(Data records)
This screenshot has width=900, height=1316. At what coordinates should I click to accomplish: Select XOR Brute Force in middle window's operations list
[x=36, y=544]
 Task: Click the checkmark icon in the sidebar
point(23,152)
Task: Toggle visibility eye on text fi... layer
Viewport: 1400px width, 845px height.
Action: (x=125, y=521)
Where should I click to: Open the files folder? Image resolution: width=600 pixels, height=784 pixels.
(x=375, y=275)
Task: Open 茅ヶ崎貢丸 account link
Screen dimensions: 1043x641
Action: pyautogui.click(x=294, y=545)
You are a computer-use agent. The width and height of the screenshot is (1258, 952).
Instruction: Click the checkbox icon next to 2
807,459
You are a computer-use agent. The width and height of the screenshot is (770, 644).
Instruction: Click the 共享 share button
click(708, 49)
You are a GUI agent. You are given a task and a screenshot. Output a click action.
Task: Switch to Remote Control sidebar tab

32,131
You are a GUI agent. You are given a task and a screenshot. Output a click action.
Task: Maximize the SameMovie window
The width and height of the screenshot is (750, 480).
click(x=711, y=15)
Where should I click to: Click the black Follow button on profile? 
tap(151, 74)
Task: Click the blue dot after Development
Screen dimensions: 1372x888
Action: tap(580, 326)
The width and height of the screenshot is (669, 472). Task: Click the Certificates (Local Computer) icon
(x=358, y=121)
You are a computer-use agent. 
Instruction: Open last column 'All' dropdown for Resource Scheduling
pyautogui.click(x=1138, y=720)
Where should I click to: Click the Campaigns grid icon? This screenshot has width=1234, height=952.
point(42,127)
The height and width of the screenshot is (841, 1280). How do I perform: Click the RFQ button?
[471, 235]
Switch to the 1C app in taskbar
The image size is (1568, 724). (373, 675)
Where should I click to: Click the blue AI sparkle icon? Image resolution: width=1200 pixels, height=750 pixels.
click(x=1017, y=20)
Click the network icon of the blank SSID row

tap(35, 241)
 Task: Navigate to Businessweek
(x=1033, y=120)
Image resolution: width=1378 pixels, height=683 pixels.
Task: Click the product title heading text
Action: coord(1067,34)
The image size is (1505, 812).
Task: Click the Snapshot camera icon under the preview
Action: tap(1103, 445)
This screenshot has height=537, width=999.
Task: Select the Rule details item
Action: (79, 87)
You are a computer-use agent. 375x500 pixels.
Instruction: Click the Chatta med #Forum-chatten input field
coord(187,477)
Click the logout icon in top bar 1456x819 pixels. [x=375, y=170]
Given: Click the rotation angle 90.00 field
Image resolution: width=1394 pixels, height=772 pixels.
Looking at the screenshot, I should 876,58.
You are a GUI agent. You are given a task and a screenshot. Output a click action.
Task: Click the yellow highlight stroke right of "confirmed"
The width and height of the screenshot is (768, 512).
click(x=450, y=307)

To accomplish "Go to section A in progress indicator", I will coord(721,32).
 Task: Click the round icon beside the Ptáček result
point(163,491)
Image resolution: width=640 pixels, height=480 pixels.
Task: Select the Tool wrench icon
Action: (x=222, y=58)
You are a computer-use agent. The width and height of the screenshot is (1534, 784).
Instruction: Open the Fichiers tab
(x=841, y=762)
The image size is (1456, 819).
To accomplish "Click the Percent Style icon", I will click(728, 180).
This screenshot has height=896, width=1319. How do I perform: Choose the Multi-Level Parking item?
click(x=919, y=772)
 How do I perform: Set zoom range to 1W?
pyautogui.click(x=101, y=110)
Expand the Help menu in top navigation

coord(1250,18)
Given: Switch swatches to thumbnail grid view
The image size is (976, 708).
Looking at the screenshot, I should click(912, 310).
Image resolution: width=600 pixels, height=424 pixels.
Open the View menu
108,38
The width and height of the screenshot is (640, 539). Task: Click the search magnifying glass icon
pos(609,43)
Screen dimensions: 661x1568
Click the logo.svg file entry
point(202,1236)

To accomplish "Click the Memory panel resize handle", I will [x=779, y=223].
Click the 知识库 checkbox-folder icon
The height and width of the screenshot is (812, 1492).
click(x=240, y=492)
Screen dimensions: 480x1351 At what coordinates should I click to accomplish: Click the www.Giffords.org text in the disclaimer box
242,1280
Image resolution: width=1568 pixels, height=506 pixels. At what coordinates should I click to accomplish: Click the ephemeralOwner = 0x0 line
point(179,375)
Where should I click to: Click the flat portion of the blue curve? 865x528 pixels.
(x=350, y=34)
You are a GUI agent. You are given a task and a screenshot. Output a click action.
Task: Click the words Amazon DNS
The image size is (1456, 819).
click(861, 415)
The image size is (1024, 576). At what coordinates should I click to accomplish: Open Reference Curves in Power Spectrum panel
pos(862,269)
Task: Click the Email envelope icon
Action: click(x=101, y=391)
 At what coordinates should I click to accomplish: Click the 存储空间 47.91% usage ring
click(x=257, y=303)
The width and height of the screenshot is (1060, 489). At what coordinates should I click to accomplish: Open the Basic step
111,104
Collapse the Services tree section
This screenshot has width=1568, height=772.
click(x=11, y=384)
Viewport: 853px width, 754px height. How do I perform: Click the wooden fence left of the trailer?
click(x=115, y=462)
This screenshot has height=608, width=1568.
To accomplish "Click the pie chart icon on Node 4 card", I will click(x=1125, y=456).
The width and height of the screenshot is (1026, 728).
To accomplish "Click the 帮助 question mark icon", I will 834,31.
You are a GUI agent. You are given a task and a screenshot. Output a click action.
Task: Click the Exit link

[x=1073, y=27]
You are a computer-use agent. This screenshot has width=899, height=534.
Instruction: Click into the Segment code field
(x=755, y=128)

Task to carry out
Swap "GUI agent" for "interface agent" everywhere it occurs in the records above, and write out every line again with nothing else changed.

Answer to this task
This screenshot has width=900, height=1316. At what coordinates should I click to accomplish: Select XOR Brute Force in middle window's operations list
[x=36, y=544]
 Task: Click the checkmark icon in the sidebar
point(23,152)
Task: Toggle visibility eye on text fi... layer
Viewport: 1400px width, 845px height.
Action: (x=125, y=521)
Where should I click to: Open the files folder? Image resolution: width=600 pixels, height=784 pixels.
(x=375, y=275)
Task: Open 茅ヶ崎貢丸 account link
Screen dimensions: 1043x641
Action: pyautogui.click(x=294, y=545)
You are a computer-use agent. The width and height of the screenshot is (1258, 952).
Instruction: Click the checkbox icon next to 2
807,459
You are a computer-use agent. The width and height of the screenshot is (770, 644).
Instruction: Click the 共享 share button
click(708, 49)
You are a interface agent. You are given a task and a screenshot. Output a click action.
Task: Switch to Remote Control sidebar tab

32,131
You are a interface agent. You are given a task and a screenshot. Output a click action.
Task: Maximize the SameMovie window
The width and height of the screenshot is (750, 480).
click(x=711, y=15)
Where should I click to: Click the black Follow button on profile? 
tap(151, 74)
Task: Click the blue dot after Development
Screen dimensions: 1372x888
Action: tap(580, 326)
The width and height of the screenshot is (669, 472). Task: Click the Certificates (Local Computer) icon
(x=358, y=121)
You are a computer-use agent. 
Instruction: Open last column 'All' dropdown for Resource Scheduling
pyautogui.click(x=1138, y=720)
Where should I click to: Click the Campaigns grid icon? This screenshot has width=1234, height=952.
point(42,127)
The height and width of the screenshot is (841, 1280). How do I perform: Click the RFQ button?
[471, 235]
Switch to the 1C app in taskbar
The image size is (1568, 724). (373, 675)
Where should I click to: Click the blue AI sparkle icon? Image resolution: width=1200 pixels, height=750 pixels.
click(x=1017, y=20)
Click the network icon of the blank SSID row

tap(35, 241)
 Task: Navigate to Businessweek
(x=1033, y=120)
Image resolution: width=1378 pixels, height=683 pixels.
Task: Click the product title heading text
Action: coord(1067,34)
The image size is (1505, 812).
Task: Click the Snapshot camera icon under the preview
Action: tap(1103, 445)
This screenshot has height=537, width=999.
Task: Select the Rule details item
Action: (79, 87)
You are a computer-use agent. 375x500 pixels.
Instruction: Click the Chatta med #Forum-chatten input field
coord(187,477)
Click the logout icon in top bar 1456x819 pixels. [x=375, y=170]
Given: Click the rotation angle 90.00 field
Image resolution: width=1394 pixels, height=772 pixels.
Looking at the screenshot, I should 876,58.
You are a interface agent. You are given a task and a screenshot. Output a click action.
Task: Click the yellow highlight stroke right of "confirmed"
The width and height of the screenshot is (768, 512).
click(x=450, y=307)

To accomplish "Go to section A in progress indicator", I will coord(721,32).
 Task: Click the round icon beside the Ptáček result
point(163,491)
Image resolution: width=640 pixels, height=480 pixels.
Task: Select the Tool wrench icon
Action: (x=222, y=58)
You are a computer-use agent. The width and height of the screenshot is (1534, 784).
Instruction: Open the Fichiers tab
(x=841, y=762)
The image size is (1456, 819).
To accomplish "Click the Percent Style icon", I will click(728, 180).
This screenshot has height=896, width=1319. How do I perform: Choose the Multi-Level Parking item?
click(x=919, y=772)
 How do I perform: Set zoom range to 1W?
pyautogui.click(x=101, y=110)
Expand the Help menu in top navigation

coord(1250,18)
Given: Switch swatches to thumbnail grid view
The image size is (976, 708).
Looking at the screenshot, I should click(912, 310).
Image resolution: width=600 pixels, height=424 pixels.
Open the View menu
108,38
The width and height of the screenshot is (640, 539). Task: Click the search magnifying glass icon
pos(609,43)
Screen dimensions: 661x1568
Click the logo.svg file entry
point(202,1236)

To accomplish "Click the Memory panel resize handle", I will [x=779, y=223].
Click the 知识库 checkbox-folder icon
The height and width of the screenshot is (812, 1492).
click(x=240, y=492)
Screen dimensions: 480x1351 At what coordinates should I click to accomplish: Click the www.Giffords.org text in the disclaimer box
242,1280
Image resolution: width=1568 pixels, height=506 pixels. At what coordinates should I click to accomplish: Click the ephemeralOwner = 0x0 line
point(179,375)
Where should I click to: Click the flat portion of the blue curve? 865x528 pixels.
(x=350, y=34)
You are a interface agent. You are given a task and a screenshot. Output a click action.
Task: Click the words Amazon DNS
The image size is (1456, 819).
click(861, 415)
The image size is (1024, 576). At what coordinates should I click to accomplish: Open Reference Curves in Power Spectrum panel
pos(862,269)
Task: Click the Email envelope icon
Action: click(x=101, y=391)
 At what coordinates should I click to accomplish: Click the 存储空间 47.91% usage ring
click(x=257, y=303)
The width and height of the screenshot is (1060, 489). At what coordinates should I click to accomplish: Open the Basic step
111,104
Collapse the Services tree section
This screenshot has width=1568, height=772.
click(x=11, y=384)
Viewport: 853px width, 754px height. How do I perform: Click the wooden fence left of the trailer?
click(x=115, y=462)
This screenshot has height=608, width=1568.
To accomplish "Click the pie chart icon on Node 4 card", I will click(x=1125, y=456).
The width and height of the screenshot is (1026, 728).
To accomplish "Click the 帮助 question mark icon", I will 834,31.
You are a interface agent. You are given a task and a screenshot. Output a click action.
Task: Click the Exit link

[x=1073, y=27]
You are a computer-use agent. This screenshot has width=899, height=534.
Instruction: Click into the Segment code field
(x=755, y=128)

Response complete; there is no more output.